Set task 1
Decide whether each statement agrees with the kernel patch below: (a) the change is described as introducing no functional change, (b) the patch modifies three files, and (c) Christoph Hellwig signed off on the patch. Answer yes or no for each and quote the deciding words of the patch.

Extract provided

From 61db437d1cc16c470cf6fccc04d34be9cf6e4e4b Mon Sep 17 00:00:00 2001
From: Damien Le Moal <damien.lemoal@wdc.com>
Date: Thu, 5 Sep 2019 18:51:29 +0900
Subject: block: Cleanup elevator_init_mq() use

Instead of checking a queue tag_set BLK_MQ_F_NO_SCHED flag before
calling elevator_init_mq() to make sure that the queue supports IO
scheduling, use the elevator.c function elv_support_iosched() in
elevator_init_mq(). This does not introduce any functional change but
ensure that elevator_init_mq() does the right thing based on the queue
settings.

Reviewed-by: Ming Lei <ming.lei@redhat.com>
Reviewed-by: Johannes Thumshirn <jthumshirn@suse.de>
Reviewed-by: Christoph Hellwig <hch@lst.de>
Signed-off-by: Damien Le Moal <damien.lemoal@wdc.com>
Signed-off-by: Jens Axboe <axboe@kernel.dk>
---
 block/blk-mq.c   |  8 +++-----
 block/elevator.c | 23 +++++++++++++----------
 2 files changed, 16 insertions(+), 15 deletions(-)

(limited to 'block/blk-mq.c')

diff --git a/block/blk-mq.c b/block/blk-mq.c
index 004411236034..c3bd5b48a5b1 100644
--- a/block/blk-mq.c
+++ b/block/blk-mq.c
@@ -2910,11 +2910,9 @@ struct request_queue *blk_mq_init_allocated_queue(struct blk_mq_tag_set *set,
 	blk_mq_add_queue_tag_set(set, q);
 	blk_mq_map_swqueue(q);
 
-	if (!(set->flags & BLK_MQ_F_NO_SCHED)) {
-		ret = elevator_init_mq(q);
-		if (ret)
-			goto err_tag_set;
-	}
+	ret = elevator_init_mq(q);
+	if (ret)
+		goto err_tag_set;
 
 	return q;
 
diff --git a/block/elevator.c b/block/elevator.c
index 86100de88883..4721834815bb 100644
--- a/block/elevator.c
+++ b/block/elevator.c
@@ -619,16 +619,26 @@ out:
 	return ret;
 }
 
+static inline bool elv_support_iosched(struct request_queue *q)
+{
+	if (q->tag_set && (q->tag_set->flags & BLK_MQ_F_NO_SCHED))
+		return false;
+	return true;
+}
+
 /*
- * For blk-mq devices, we default to using mq-deadline, if available, for single
- * queue devices.  If deadline isn't available OR we have multiple queues,
- * default to "none".

Supplied entries
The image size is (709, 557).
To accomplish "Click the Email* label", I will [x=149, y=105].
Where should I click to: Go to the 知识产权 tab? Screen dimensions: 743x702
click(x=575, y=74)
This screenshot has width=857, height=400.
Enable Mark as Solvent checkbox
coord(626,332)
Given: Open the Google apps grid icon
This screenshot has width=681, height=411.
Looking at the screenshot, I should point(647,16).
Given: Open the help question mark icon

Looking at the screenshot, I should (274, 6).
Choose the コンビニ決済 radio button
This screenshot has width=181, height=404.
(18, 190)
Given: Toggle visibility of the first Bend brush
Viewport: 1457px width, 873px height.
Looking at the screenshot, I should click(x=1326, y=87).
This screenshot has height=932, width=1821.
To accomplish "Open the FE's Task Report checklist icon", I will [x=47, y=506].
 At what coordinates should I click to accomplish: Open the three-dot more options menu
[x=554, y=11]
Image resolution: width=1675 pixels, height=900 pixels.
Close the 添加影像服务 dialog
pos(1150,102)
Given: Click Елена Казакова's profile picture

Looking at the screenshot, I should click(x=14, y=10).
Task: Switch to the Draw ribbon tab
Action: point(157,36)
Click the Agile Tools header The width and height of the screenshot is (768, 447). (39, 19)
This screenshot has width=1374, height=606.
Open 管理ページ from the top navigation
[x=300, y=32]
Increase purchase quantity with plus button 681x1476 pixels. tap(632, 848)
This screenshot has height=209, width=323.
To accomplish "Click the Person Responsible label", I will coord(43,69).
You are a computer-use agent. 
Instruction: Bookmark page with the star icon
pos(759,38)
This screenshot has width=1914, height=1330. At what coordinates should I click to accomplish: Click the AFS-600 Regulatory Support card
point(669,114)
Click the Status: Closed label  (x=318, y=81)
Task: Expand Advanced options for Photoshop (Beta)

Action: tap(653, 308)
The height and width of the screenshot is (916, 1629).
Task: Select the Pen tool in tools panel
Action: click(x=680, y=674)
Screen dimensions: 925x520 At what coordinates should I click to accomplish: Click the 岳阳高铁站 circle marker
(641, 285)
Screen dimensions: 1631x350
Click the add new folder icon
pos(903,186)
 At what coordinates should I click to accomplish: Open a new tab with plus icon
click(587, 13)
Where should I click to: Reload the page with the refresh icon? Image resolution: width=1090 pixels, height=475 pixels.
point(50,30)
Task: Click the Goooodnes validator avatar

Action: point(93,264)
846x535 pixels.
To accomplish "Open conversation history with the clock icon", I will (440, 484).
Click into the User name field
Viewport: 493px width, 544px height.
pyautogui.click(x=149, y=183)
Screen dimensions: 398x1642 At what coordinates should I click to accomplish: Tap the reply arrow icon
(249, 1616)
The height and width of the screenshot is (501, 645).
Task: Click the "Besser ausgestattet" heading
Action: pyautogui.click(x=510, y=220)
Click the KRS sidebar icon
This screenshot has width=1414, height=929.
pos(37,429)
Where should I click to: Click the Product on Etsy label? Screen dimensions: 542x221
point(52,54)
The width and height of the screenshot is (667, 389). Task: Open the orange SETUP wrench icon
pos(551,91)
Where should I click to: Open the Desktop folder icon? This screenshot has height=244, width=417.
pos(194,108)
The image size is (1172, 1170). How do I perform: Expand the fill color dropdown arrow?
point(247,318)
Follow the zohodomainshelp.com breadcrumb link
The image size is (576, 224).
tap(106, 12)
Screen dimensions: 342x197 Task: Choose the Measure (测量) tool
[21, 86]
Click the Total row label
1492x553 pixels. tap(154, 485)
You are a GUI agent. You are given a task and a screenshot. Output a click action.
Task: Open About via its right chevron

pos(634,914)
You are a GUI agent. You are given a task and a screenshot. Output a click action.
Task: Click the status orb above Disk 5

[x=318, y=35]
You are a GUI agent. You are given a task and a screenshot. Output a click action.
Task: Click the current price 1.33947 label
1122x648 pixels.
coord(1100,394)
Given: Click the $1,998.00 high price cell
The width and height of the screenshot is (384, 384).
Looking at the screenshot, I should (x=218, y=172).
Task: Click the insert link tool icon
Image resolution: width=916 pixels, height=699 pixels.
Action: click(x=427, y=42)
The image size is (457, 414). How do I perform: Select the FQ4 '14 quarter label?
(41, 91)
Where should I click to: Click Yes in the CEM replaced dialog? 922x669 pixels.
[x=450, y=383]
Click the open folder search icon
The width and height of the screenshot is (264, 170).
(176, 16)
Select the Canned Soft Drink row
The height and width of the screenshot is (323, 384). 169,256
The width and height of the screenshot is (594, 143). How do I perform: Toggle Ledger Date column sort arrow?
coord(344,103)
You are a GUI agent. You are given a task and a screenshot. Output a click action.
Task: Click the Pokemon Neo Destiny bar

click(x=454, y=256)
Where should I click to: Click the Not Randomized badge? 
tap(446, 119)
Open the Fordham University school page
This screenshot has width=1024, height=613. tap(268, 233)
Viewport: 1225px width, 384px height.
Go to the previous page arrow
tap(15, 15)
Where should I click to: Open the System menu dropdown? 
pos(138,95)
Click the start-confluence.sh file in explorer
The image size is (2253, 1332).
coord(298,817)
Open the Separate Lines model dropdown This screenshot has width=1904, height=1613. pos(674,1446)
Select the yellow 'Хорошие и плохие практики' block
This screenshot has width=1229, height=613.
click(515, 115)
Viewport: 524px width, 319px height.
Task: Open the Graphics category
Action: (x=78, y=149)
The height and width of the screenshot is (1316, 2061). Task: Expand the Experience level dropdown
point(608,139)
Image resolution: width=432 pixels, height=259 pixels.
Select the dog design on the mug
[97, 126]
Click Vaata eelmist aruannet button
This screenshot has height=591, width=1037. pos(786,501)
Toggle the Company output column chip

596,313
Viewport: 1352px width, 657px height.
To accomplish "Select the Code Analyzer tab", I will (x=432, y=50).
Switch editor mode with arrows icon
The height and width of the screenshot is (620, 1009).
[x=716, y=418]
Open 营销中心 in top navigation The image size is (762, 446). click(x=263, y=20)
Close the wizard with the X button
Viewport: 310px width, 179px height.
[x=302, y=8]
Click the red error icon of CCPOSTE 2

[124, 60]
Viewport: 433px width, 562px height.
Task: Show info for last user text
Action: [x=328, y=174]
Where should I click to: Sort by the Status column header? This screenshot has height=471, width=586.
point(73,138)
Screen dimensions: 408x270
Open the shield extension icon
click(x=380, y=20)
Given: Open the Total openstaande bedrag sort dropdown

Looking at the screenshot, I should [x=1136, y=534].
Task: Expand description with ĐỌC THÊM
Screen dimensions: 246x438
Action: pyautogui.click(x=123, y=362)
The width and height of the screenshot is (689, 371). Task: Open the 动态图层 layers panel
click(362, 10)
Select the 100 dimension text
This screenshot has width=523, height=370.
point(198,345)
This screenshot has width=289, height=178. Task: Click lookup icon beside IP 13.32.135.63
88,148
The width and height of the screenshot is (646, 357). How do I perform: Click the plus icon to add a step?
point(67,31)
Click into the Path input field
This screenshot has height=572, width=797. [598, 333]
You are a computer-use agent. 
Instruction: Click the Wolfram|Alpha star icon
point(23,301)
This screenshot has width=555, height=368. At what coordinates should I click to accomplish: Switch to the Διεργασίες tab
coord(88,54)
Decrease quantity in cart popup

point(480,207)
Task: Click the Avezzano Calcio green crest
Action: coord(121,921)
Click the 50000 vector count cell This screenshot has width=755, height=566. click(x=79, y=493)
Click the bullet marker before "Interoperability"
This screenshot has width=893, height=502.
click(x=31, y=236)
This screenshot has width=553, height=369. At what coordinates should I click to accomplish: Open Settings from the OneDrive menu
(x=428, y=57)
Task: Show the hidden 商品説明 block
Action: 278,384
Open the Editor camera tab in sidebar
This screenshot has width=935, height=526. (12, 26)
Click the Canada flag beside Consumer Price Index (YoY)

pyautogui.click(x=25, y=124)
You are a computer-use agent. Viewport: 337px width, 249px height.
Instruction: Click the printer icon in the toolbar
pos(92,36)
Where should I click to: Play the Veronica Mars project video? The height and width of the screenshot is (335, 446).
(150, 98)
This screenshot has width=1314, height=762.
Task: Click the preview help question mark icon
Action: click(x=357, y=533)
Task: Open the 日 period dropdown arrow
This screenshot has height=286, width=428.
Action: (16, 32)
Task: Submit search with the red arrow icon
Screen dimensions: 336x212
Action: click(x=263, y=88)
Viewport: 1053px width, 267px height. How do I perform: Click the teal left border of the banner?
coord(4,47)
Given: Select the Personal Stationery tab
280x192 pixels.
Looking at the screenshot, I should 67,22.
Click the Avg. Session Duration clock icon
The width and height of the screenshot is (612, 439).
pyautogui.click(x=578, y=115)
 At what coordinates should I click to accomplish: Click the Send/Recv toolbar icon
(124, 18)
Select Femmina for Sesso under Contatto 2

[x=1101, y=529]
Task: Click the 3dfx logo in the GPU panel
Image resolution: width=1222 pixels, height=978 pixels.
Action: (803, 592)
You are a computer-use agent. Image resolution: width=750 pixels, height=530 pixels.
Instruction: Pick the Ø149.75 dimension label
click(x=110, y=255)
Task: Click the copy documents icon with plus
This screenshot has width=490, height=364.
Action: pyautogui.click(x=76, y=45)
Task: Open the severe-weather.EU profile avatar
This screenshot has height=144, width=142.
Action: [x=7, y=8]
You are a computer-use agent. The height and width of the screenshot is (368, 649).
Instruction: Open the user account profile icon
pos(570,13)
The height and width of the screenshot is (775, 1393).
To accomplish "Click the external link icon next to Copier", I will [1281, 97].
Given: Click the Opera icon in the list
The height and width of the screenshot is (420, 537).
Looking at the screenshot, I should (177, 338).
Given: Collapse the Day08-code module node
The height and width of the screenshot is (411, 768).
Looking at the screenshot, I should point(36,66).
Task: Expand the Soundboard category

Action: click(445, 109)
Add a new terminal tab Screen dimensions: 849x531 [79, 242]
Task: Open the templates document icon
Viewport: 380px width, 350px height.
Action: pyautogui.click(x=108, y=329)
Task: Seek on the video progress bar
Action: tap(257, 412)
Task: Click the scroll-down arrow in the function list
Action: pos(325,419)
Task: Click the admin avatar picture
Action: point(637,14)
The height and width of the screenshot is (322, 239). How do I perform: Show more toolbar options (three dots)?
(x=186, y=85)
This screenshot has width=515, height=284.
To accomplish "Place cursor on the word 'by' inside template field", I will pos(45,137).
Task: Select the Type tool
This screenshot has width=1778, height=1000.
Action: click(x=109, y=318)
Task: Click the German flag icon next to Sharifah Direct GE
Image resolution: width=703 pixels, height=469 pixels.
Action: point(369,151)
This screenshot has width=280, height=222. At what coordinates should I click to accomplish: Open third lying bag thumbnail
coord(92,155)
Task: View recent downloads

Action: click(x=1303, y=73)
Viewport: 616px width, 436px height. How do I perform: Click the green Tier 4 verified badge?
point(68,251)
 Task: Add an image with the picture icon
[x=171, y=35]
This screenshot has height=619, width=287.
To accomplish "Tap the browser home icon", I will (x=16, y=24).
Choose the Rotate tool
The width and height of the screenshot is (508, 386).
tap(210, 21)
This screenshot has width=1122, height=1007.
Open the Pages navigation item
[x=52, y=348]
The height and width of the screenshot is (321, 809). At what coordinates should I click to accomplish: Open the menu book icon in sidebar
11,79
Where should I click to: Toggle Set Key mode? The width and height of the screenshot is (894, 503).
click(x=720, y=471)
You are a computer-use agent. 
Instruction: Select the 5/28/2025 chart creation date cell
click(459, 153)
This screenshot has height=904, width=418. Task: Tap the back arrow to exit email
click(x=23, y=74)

Set task 2
Convert the lines of the entries starting at the line containing "You are a computer-use agent. The" and ending at the line containing "will [1281, 97]." into a numbered list, leaving out any blank lines.

Task solution 1
(a) Yes: "This does not introduce any functional change"
(b) No: "2 files changed, 16 insertions(+), 15 deletions(-)"
(c) No: "Reviewed-by: Christoph Hellwig <hch@lst.de>"

Task solution 2
1. You are a computer-use agent. The height and width of the screenshot is (368, 649).
2. Instruction: Open the user account profile icon
3. pos(570,13)
4. The height and width of the screenshot is (775, 1393).
5. To accomplish "Click the external link icon next to Copier", I will [1281, 97].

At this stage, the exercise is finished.